After running through a number of songs, Elvis and girlfriend Evans slipped out as Jerry Lee took over on the piano.
After that day, Matchbox was released on February 11, 1957 and became one of Carl Perkins’ best known recordings and today is considered a rockabilly classic.
The “Million Dollar Quartet” jam session and the recording itself were soon forgotten.
Then in 1969, Shelby Singleton bought Sun Records and began browsing through more than 10,000 hours of studio tape.
As a result of this search, the session recording came to light and seventeen tracks were released in Europe in 1981 as “The Million Dollar Quartet.”

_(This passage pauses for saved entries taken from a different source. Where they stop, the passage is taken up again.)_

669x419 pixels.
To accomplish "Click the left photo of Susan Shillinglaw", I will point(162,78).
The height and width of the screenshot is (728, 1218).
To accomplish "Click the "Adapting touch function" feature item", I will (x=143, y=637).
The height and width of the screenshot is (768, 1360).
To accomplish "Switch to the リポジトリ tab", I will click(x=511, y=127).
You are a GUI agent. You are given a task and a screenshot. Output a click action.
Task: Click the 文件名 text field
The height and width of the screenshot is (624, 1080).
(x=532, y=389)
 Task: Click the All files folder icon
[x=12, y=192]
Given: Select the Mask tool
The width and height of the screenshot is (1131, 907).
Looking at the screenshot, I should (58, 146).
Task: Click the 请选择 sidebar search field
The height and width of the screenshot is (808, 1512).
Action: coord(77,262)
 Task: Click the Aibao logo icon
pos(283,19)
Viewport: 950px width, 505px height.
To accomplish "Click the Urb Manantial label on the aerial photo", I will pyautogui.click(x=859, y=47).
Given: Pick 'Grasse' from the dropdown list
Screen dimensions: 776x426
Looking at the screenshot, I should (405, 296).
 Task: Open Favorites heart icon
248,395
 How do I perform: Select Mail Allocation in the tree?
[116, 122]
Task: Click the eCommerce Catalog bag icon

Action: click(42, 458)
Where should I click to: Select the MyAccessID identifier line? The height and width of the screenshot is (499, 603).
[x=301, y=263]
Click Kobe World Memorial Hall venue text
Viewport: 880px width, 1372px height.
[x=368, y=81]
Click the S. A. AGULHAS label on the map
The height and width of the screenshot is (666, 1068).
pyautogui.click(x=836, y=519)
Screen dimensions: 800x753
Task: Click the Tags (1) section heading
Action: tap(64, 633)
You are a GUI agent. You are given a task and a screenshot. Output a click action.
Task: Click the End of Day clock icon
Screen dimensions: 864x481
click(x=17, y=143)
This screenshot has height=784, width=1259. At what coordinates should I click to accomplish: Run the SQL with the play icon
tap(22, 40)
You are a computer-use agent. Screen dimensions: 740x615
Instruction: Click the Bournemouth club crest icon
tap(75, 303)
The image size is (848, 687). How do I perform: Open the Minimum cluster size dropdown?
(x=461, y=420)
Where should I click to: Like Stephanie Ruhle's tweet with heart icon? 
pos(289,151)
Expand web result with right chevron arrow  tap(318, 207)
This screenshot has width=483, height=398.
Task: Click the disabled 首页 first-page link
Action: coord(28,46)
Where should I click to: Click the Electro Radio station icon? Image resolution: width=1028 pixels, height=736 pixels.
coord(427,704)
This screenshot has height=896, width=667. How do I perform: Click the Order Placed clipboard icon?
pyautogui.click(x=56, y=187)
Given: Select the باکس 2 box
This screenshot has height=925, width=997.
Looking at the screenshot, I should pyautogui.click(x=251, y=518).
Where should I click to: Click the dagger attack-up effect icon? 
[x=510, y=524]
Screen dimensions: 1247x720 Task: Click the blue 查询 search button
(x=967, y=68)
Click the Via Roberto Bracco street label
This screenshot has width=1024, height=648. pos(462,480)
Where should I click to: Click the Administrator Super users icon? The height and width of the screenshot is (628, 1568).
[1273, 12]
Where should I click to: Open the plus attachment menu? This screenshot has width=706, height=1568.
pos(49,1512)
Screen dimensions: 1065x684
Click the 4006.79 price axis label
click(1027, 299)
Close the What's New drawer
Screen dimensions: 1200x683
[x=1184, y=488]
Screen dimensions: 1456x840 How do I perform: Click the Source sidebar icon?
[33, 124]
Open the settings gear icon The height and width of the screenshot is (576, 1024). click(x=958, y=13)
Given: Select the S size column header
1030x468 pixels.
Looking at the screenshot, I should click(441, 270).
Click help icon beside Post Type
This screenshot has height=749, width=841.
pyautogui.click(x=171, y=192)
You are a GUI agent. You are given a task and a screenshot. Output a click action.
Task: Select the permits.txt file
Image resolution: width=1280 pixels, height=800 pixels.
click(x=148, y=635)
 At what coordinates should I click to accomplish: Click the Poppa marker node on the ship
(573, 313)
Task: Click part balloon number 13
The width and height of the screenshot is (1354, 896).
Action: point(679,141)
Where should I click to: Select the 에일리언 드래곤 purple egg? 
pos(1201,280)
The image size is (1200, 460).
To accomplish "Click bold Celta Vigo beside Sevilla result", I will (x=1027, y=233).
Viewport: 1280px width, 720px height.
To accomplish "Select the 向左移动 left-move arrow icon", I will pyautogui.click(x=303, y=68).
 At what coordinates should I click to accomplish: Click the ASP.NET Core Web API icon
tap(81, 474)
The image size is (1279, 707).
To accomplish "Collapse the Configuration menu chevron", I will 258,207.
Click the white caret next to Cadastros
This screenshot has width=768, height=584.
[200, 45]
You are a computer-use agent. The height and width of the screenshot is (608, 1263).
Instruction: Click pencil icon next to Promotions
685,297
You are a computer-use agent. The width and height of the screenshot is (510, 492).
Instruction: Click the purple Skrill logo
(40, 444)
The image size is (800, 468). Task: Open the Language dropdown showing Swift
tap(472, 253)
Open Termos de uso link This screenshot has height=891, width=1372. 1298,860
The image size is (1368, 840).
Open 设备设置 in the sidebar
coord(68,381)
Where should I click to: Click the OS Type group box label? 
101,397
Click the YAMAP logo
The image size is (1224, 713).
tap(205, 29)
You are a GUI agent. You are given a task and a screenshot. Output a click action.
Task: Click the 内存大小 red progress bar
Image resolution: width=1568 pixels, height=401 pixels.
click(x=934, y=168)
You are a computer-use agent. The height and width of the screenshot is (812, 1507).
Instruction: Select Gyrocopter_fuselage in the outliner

A few years later more tracks were discovered and released as The Complete Million Dollar Session. Then in 1990 the recordings were released on CD in the United States titled, Elvis Presley – The Million Dollar Quartet.
Carl Perkins died January 19, 1998 in Jackson, Tennessee at the age of 65.
A 2006 50th anniversary issue of the session was released on RCA, containing approximately twelve minutes of previously unavailable material and placing the titles in the original recorded sequence.
The final released albums contain 46 musical tracks, most of which are incomplete and are interspersed with chatter between the participants.
The recordings are not pristine, well rehearsed studio recordings, which were meant for commercial release, but rather the sound of a group of friends, who are gathered together to play old favorites and share the pleasure of making music together.